* **EXTRACT PROVIDED**
_ _ _ _ _ _ _
With obesity rates on the rise, researchers continue to examine potential factors affecting body weight and BMI other than caloric intake and physical activity. Currently, there is a range of options for targeting obesity including surgery, medication, and even psychological interventions however, the majority are costly or invasive endeavors. The development and prevalence of wearable monitoring technologies has dramatically increased the data available to researchers and clinicians, providing an opportunity for improved personalized patient care, prevention strategies, and treatment methods dependent on individual lifestyle habits. Stemming from extensive personal monitoring, recent research implicates the power of small lifestyle changes such as sleeping habits and meal times and their effects on weight gain.
Previous research has identified a pattern between late caloric intake – after 8pm – and increased risk of obesity. A recent study evaluating the relationship between later circadian timing of food intake and increased body fat adds to the growing body of evidence against late meal times. Led by Dr. Adnin Zaman, a team of researchers from the University of Colorado in Denver examined the correlation between meal times and weight gain using in-depth personal monitoring.
Is Weight Gain Linked to Meal Timing?
The results of Dr. Zaman’s study were presented at the ENDO 2019 conference, revealing a significant connection between food consumption during the circadian evening and high body fat levels independent of other more traditional risk factors. 31 overweight or obese adults were evaluated in the study; their sleep patterns, activity levels, and dietary choices were assessed to gain a comprehensive picture of potential risk factors. Each participant was monitored via an actiwatch that monitored their sleep cycle patterns, and an activPAL – an electronic device used to measure physical activity. Participants input their daily nutritional intake via MealLogger, a smartphone application that collects photographs of each meal and meal times. Dietary intake was then verified through the use of continuous glucose monitors.
_ _ _ _ _ _ _
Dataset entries
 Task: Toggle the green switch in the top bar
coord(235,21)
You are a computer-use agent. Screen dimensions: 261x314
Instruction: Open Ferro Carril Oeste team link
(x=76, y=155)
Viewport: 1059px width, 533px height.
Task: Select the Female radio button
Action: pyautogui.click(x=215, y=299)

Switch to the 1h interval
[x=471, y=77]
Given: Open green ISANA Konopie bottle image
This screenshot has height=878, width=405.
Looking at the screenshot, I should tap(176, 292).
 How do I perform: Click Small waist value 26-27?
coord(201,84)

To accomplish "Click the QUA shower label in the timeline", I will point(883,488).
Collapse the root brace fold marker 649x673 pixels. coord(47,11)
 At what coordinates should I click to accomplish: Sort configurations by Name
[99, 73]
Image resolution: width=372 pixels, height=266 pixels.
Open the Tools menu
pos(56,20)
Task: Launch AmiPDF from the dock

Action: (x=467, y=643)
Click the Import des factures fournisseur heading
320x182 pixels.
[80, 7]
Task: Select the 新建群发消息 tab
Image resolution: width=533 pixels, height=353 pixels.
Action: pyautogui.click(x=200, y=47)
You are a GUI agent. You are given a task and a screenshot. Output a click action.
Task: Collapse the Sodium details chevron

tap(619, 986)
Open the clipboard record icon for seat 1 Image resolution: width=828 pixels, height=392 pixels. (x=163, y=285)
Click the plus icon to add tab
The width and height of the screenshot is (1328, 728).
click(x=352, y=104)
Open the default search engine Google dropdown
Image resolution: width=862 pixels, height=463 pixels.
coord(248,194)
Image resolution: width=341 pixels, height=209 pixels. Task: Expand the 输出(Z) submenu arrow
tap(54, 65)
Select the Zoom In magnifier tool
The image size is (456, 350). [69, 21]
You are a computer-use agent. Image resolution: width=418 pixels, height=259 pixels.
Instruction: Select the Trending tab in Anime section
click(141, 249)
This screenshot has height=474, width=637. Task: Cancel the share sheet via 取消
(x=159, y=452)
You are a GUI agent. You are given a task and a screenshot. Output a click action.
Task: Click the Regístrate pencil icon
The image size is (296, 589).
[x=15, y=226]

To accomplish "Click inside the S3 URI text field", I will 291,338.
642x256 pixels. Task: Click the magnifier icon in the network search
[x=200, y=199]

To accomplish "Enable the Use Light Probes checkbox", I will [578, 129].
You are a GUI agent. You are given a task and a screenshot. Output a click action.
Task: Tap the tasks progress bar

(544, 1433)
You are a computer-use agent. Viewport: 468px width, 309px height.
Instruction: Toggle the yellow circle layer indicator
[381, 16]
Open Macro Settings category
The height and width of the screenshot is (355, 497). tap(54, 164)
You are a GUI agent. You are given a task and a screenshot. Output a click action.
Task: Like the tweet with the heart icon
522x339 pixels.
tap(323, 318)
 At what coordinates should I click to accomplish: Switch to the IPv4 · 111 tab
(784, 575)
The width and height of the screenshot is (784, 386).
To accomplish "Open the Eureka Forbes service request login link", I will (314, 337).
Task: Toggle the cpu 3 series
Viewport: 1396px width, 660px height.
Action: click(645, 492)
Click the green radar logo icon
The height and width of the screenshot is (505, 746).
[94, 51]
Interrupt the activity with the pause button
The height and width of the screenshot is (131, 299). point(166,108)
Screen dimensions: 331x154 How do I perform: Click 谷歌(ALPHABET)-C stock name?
_ _ _ _ _ _ _
* **EXERCISE INSTRUCTIONS**
(a) List every device or application that the meal-timing article says was used to monitor or verify data from the study participants.
(b) According to the meal-timing article, at what event were the results of Dr. Zaman's study presented?
(c) Carry the meal-timing article forward from its final sentence.

* **RESPONSES IN ORDER**
(a) An actiwatch, an activPAL, MealLogger, and continuous glucose monitors.

(b) The ENDO 2019 conference.

(c)
This preliminary trial is meant to be part of an ongoing investigation into the interactions of meal times and weight levels, although the results uncover important information about the role of meal timing. An overall analysis of participant behavior revealed that most individuals consumed their food within an 11-hour window and got 7 hours of sleep each night. Participants who ate their meals later in the day had a higher BMI and greater levels of body fat than individuals who restricted their eating window to earlier hours.
Few studies have assessed the impact of meal timing on weight gain and sleep. Dr. Zaman’s team investigated whether individuals who ate later in the day lost sleep as a consequence, furthering the already known correlation between sleep loss and obesity. However, the study found that even the participants with later circadian timing reported an average of 7 hours of sleep, implying that sleep loss was not a driver affecting weight gain in late eaters.
As several studies have shown, restricting the eating window to earlier on in the day has the potential to lower obesity risks independent of other risk factors. Since restrictive calorie-controlled diets and rigorous exercise plans are challenging to maintain, small lifestyle changes such as altering meal times could prove to be more easily achievable. However, due to the small-scale and short duration of Dr. Zaman’s study, a body of more extensive research is required before these findings can be implemented into practice. Additionally, Zaman and his team plan to replicate this experiment with participants who have a healthy BMI to determine whether the same correlation applies.